Philippines’ DoubleDragon considers Nasdaq SPAC listing for hotel arm

SINGAPORE (Reuters) – Philippine real estate company DoubleDragon Corp said on Tuesday it is considering listing its Singapore-registered unit Hotel101 Global on the U.S. Nasdaq via a merger with a special purpose acquisition company, or SPAC.

DoubleDragon confirmed in response to a local media report that it was weighing the SPAC route as one option to accelerate the international expansion of hotel group Hotel101.

“We likewise clarify, that the amount of equity to be raised will still be finalised at a future date, although it is notable that generally, most SPACs invest about $200 million for mergers and acquisitions,” the company said in a stock exchange filing.

DoubleDragon said it targets for Hotel101 to reach a valuation of up to $17 billion in the near term based on the hotel operator’s internal financial projections, but gave no more details.

Hotel101 provides mid-class hotel accommodation for leisure and business travellers in the Philippines, according to its website.

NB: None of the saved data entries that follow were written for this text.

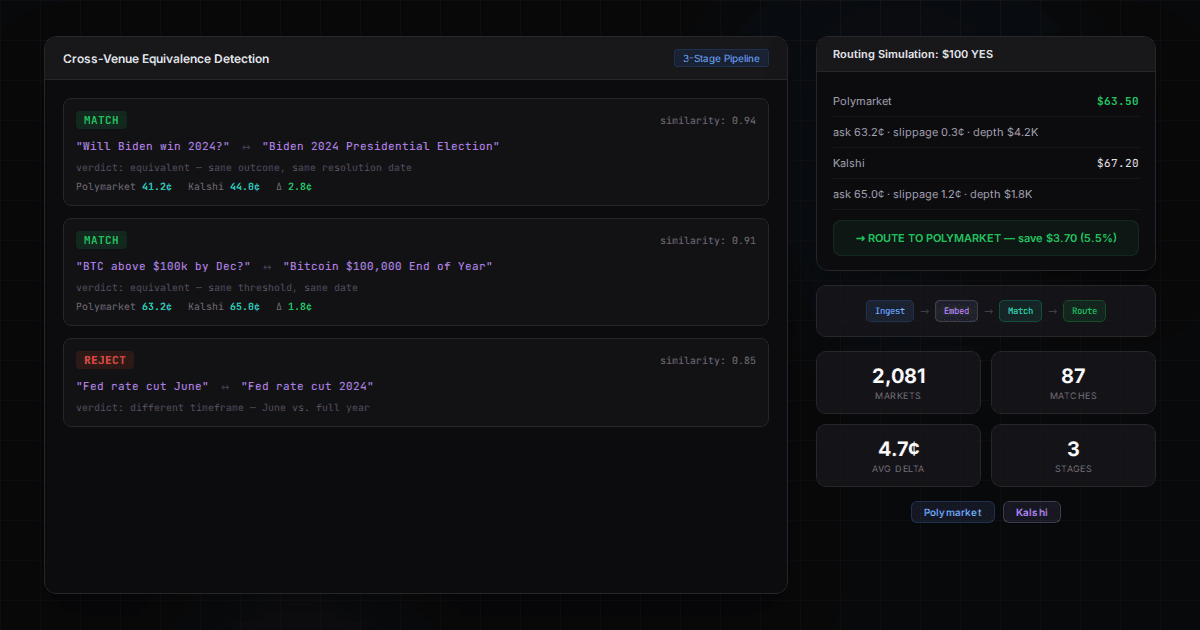
Task: Click the 3 Stages stat card
Action: [1073, 455]
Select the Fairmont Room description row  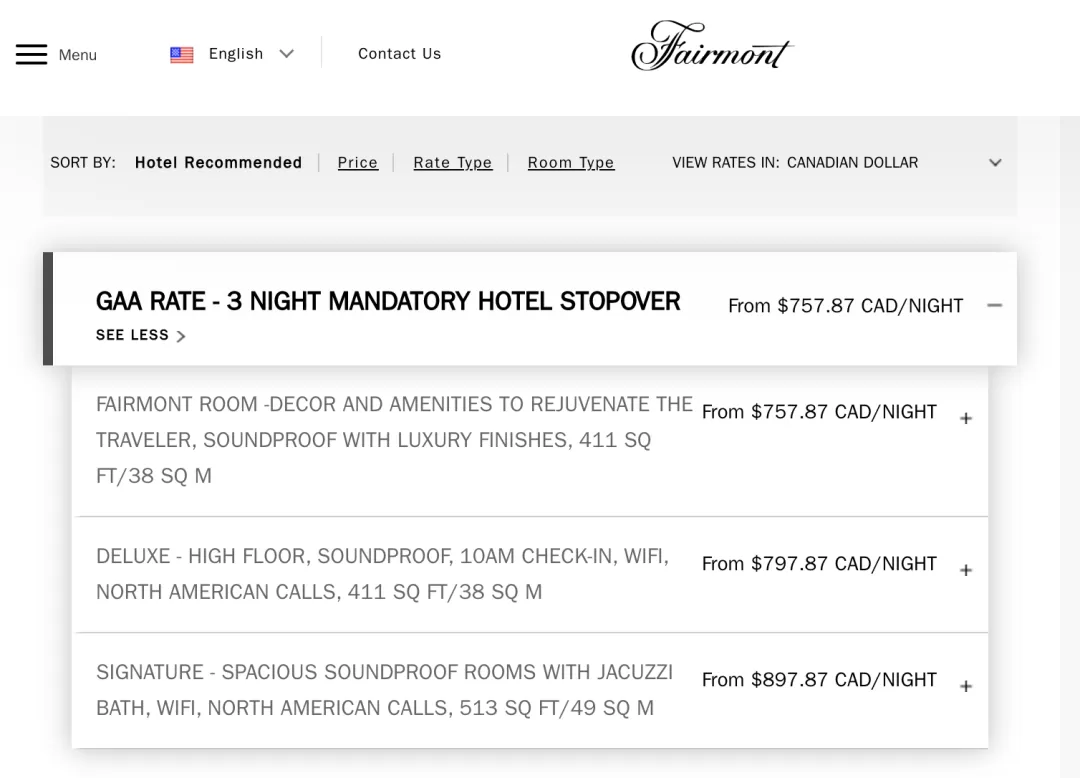coord(530,441)
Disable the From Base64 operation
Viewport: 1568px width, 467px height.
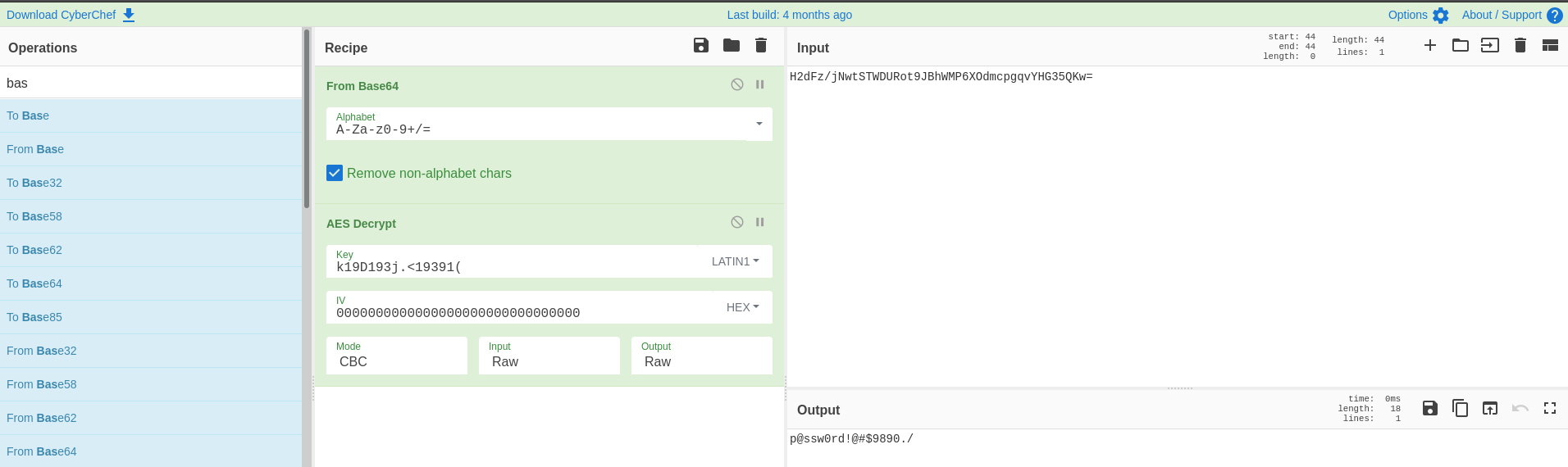pos(737,84)
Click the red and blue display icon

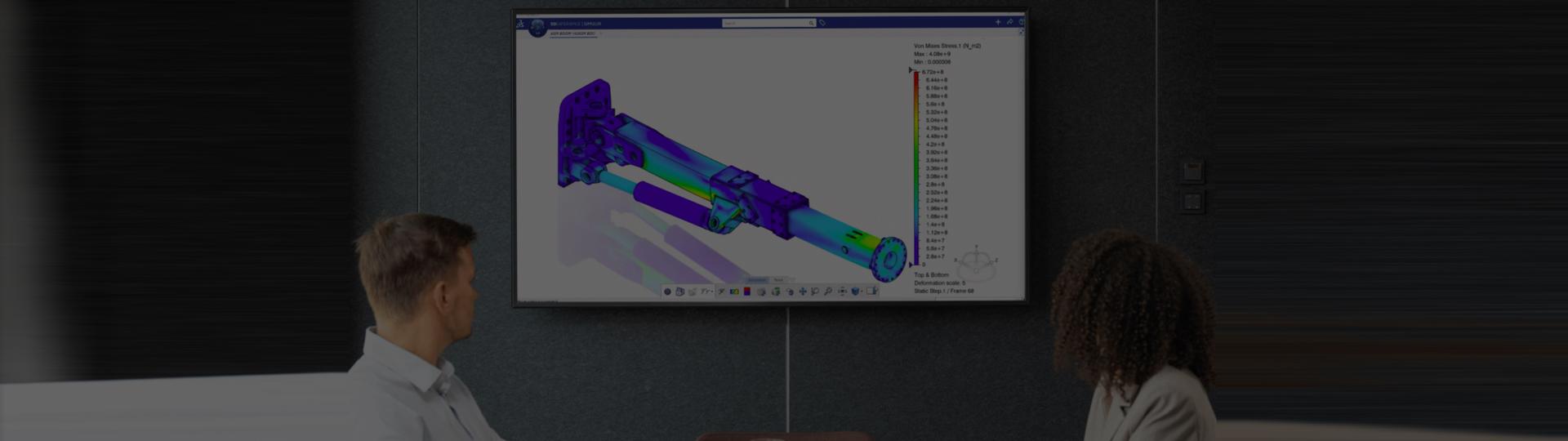tap(746, 292)
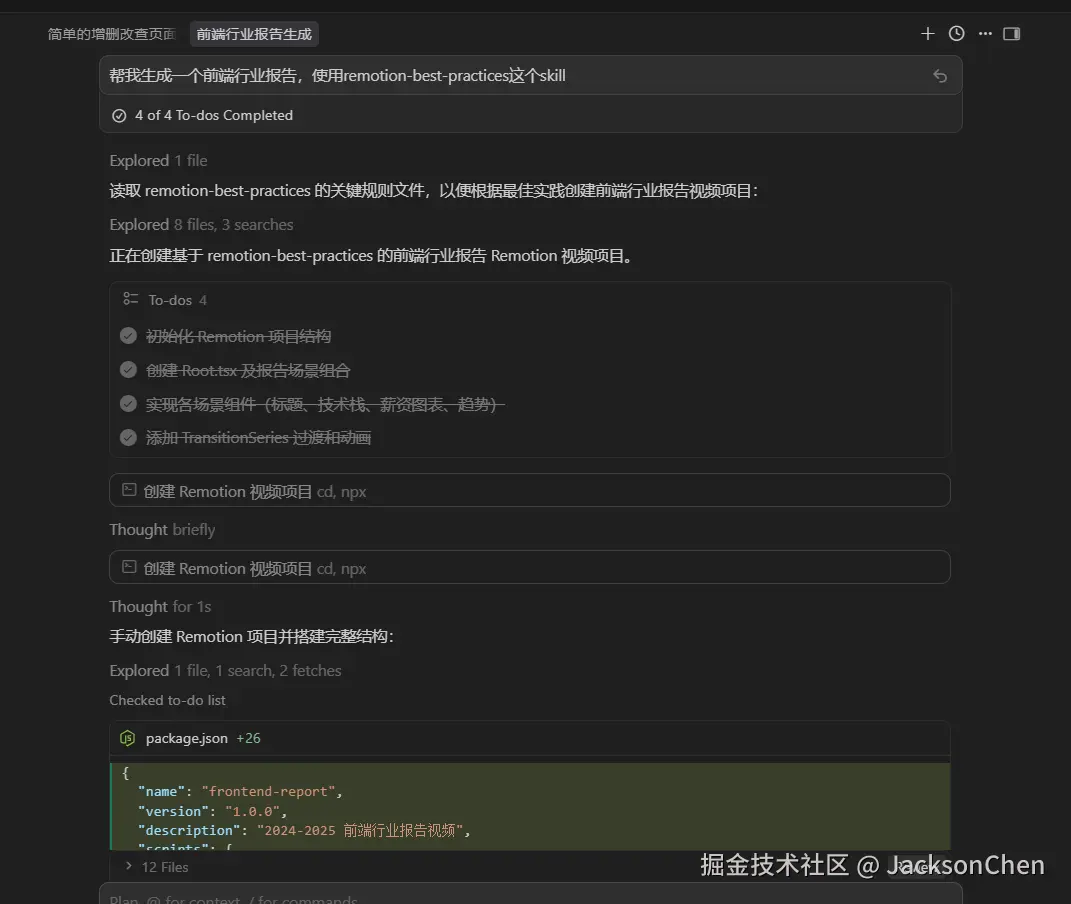This screenshot has width=1071, height=904.
Task: Expand the Thought for 1s section
Action: 160,607
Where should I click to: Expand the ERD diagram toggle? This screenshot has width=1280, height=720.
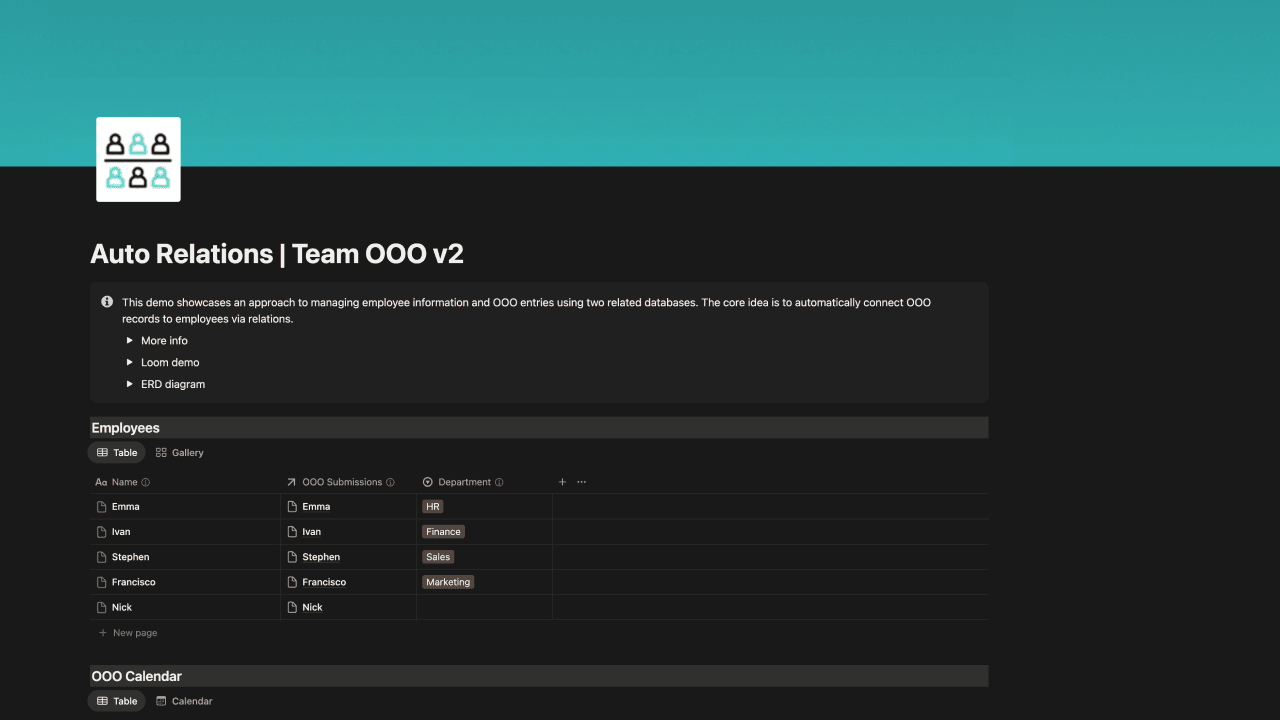click(130, 385)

DoubleDragon said Hotel101 will expand to 25 countries including the United States and China by 2026.

SPACs are seen as a quick route to a stock market listing but the once frenzied SPAC market has cooled as it came under closer scrutiny from the U.S. Securities and Exchange Commission amid concerns over what some saw as less stringent due diligence practices.

DoubleDragon’s plan follows that of Vietnamese electric vehicle company VinFast, which plans to list in the United States this month via a merger with a SPAC called Black Spade Acquisition.

The new merged entity was estimated by VinFast and Black Spade to have a potential equity value of $23 billion.

“We also take note from recent news articles that Vietnam is expected to produce their first NASDAQ SPAC company this year with VinFast EV company, and it is the aspiration of DoubleDragon’s Hotel101 to become the first of the same from the Philippines,” DoubleDragon said.